L’auteur britannique Dennis Kelly s’inscrit dans la lignée du mouvement In-Yer-Face qui ébranla la scène londonienne des années 90 avec, comme chef de file, Sarah Kane. Ce courant s’est affirmé en réaction au théâtre bourgeois, politiquement correct et ennuyant des années 80. La première version de sa pièce Osama the hero est créée en 2004, mais le metteur en scène Reynald Robinson a choisi de monter la version de 2005 augmentée d’un troisième acte. L’auteur respecte en tous points les techniques dramaturgiques du théâtre In-Yer-Face : une langue qui souligne la crudité, l’intensité et les insultes; les images montrent des situations d’inconfort, de vulnérabilité ainsi que des scènes de souffrance extrême et enfin, la durée de la pièce qui n’excède pas 90 minutes permet d’éviter un entracte.

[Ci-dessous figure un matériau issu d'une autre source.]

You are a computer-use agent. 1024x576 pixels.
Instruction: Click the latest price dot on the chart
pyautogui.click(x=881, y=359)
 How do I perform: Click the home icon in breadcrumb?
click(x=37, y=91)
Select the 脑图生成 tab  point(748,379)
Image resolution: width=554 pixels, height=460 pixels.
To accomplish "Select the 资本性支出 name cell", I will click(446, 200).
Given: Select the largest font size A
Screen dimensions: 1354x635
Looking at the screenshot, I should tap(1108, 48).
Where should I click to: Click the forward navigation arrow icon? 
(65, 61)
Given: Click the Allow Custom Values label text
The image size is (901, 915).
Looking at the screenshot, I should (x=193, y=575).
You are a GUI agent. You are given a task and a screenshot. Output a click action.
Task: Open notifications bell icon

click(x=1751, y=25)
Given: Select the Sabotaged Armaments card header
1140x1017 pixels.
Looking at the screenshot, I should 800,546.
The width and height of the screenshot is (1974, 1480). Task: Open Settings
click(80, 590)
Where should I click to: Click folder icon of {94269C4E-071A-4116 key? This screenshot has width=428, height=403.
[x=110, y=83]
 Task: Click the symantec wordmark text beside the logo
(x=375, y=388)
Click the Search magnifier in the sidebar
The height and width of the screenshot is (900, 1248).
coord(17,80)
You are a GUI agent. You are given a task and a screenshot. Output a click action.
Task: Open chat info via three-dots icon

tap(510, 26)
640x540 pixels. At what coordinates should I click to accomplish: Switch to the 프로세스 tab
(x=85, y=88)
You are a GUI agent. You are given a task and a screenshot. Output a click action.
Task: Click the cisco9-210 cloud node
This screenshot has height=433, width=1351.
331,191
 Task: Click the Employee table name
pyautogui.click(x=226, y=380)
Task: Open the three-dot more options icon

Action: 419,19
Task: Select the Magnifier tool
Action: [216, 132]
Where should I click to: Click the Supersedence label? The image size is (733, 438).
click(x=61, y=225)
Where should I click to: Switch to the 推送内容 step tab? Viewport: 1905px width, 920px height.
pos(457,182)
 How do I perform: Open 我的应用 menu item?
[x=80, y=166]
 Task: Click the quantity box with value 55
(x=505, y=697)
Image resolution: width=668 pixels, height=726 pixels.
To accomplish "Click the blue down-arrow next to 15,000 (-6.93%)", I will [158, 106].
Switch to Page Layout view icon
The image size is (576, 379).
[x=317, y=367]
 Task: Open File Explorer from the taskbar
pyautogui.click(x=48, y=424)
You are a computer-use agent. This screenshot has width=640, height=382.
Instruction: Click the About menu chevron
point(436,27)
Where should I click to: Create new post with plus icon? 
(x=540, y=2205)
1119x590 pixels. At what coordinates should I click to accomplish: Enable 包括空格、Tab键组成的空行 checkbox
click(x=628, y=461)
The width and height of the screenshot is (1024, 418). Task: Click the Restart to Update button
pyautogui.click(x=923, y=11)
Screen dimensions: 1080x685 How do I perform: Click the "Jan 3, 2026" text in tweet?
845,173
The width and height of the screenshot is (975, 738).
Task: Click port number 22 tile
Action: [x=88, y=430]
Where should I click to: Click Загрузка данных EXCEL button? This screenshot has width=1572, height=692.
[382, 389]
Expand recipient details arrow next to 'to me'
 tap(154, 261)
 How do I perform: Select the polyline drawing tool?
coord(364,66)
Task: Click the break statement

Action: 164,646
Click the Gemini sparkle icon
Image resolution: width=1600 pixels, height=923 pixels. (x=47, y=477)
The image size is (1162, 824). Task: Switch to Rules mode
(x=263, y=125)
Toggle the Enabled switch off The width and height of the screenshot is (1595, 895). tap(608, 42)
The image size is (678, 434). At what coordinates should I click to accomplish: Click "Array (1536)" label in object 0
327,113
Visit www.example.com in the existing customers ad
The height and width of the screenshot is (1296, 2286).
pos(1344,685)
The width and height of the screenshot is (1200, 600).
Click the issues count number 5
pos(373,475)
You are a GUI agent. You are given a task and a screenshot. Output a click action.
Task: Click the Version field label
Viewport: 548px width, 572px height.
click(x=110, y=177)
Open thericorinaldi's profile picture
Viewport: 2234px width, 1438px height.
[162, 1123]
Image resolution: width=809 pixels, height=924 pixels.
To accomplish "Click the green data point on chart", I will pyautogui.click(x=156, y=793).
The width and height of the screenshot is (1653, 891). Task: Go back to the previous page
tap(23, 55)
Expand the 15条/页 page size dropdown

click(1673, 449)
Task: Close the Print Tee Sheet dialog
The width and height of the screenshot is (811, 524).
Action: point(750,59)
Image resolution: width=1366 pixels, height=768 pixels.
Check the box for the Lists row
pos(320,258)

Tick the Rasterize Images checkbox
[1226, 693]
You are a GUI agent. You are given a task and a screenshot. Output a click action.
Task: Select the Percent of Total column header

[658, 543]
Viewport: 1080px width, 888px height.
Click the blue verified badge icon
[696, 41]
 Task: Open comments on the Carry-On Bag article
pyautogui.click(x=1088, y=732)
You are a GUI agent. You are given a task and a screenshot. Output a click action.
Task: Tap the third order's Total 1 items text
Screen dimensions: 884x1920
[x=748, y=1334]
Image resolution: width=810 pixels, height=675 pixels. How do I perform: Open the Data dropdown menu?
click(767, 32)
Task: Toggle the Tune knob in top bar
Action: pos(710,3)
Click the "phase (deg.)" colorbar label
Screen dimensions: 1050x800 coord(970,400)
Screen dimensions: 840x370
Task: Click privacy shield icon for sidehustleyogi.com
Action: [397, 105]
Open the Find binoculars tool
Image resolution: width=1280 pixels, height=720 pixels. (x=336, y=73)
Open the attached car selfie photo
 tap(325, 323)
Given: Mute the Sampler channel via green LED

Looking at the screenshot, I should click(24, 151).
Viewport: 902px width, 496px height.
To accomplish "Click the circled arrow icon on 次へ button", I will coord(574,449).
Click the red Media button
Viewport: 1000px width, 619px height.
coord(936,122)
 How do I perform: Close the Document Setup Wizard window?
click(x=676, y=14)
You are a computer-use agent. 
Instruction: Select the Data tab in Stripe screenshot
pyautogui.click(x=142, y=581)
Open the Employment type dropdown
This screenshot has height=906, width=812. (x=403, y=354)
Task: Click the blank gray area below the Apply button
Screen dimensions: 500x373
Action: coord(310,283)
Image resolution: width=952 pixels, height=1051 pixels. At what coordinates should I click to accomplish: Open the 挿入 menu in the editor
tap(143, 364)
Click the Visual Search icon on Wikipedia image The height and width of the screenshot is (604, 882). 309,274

Rappelons d’emblée que Mon héros Oussama a été écrite au lendemain du 11 septembre 2001, alors que le chef du réseau terroriste Al-Qaïda, déclaré ennemi numéro un des États-Unis, est traqué partout en Afghanistan et au Pakistan. Le sujet brûlant et le titre provocateur justifient la présence de policiers lors de la création de la pièce au Young Vic. Quinze ans plus tard, Oussama Ben Laden, capturé et tué par les forces américaines, ne fait plus la manchette, mais l’islamisation et la radicalisation de jeunes occidentaux et la présence d’attentats terroristes font que cette pièce ravive des questionnements et des inquiétudes très actuels.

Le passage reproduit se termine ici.